Antarctica is essential to the balance of the global environment. Its near pristine wilderness, its peace and inspiration and the opportunities it provides for scientific research are all profoundly significant to humanity. Before all else the Antarctic environment must be protected. The Antarctica Treaty, governing Antarctica, has sought to achieve this end. Non-the less, many environmentally degrading practices continue unabated. These practices need to be identified and a comprehensive environmental protection strategy developed. Antarctica" s isolation and harshness has demanded the support of highly engineered built infrastructure. There is a burgeoning acknowledgment that much of this infrastructure is destroying the environment and extraordinarily expensive, which in turn compromises and bleeds research programs, and is an embarrassment to many nations. The source of these problems is twofold: political and economic short-sightedness; and the reliance of Antarctic engineering on the simplistic application of polar technology based on Arctic research and experience. A new integrated philosophy of engineering is proposed based on Antarctic conditions, environmental protection, human significance and life-cycle cost-effectiveness. Two feasibility studies of projects, one large and one small, provide a glimpse of the substantial environmental, scientific, inspirational, commercial and Treaty benefits of built Infrastructure employing such an engineering philosophy.

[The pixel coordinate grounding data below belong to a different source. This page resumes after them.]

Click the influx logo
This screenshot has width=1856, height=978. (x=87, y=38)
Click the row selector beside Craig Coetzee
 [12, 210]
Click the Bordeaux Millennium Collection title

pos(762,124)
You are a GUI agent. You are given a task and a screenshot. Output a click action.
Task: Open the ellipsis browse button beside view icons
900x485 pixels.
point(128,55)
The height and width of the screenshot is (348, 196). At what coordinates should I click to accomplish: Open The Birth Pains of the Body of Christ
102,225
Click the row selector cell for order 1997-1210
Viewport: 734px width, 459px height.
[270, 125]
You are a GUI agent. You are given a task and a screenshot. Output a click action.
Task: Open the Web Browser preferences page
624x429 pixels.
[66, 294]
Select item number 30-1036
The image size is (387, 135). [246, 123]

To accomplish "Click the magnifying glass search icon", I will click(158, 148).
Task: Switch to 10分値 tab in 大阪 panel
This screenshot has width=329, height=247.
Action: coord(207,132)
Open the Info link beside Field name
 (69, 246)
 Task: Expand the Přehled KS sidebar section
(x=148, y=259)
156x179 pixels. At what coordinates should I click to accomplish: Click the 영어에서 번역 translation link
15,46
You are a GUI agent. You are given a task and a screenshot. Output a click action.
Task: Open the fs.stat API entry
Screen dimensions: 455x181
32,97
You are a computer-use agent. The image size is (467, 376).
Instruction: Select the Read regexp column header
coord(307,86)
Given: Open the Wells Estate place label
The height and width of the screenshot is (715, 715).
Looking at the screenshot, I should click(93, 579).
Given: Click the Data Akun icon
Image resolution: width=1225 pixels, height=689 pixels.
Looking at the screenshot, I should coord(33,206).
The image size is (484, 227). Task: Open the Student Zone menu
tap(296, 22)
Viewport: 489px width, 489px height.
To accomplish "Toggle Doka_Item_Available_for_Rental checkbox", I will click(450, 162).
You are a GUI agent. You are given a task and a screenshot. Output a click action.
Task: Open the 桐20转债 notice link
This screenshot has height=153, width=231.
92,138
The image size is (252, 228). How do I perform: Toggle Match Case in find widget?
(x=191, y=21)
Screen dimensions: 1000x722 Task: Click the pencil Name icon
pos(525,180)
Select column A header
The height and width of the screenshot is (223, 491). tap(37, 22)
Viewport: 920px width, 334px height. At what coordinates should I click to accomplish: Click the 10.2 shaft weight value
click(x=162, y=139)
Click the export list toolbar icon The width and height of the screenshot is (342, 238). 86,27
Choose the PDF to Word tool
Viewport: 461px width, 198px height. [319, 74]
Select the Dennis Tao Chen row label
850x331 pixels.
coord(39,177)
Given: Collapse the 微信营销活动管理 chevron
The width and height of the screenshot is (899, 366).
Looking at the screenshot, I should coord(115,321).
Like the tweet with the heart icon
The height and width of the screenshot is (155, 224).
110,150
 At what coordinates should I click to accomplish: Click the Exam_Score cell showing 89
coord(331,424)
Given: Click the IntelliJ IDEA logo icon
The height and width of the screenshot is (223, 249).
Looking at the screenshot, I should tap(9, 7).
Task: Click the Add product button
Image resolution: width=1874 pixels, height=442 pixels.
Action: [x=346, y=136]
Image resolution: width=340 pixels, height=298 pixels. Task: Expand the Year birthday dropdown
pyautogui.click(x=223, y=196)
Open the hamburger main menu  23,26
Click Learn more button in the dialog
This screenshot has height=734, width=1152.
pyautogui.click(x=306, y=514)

Consistent problems are evident in the current engineering of Antarctic built infrastructure. The objective is to: outline these problems; identify their source; and demonstrate a new philosophy for their solution.
Because Antarctica is the most extreme continent on earth, virtually 100% of everything required for human presence has to be imported. Pennanent land-based survival and endeavour has always demanded the support of highly engineered built infrastructure. In 1987-88 there were in excess of 43 permanently occupied, 32 permanent summer stations and a number of field camps.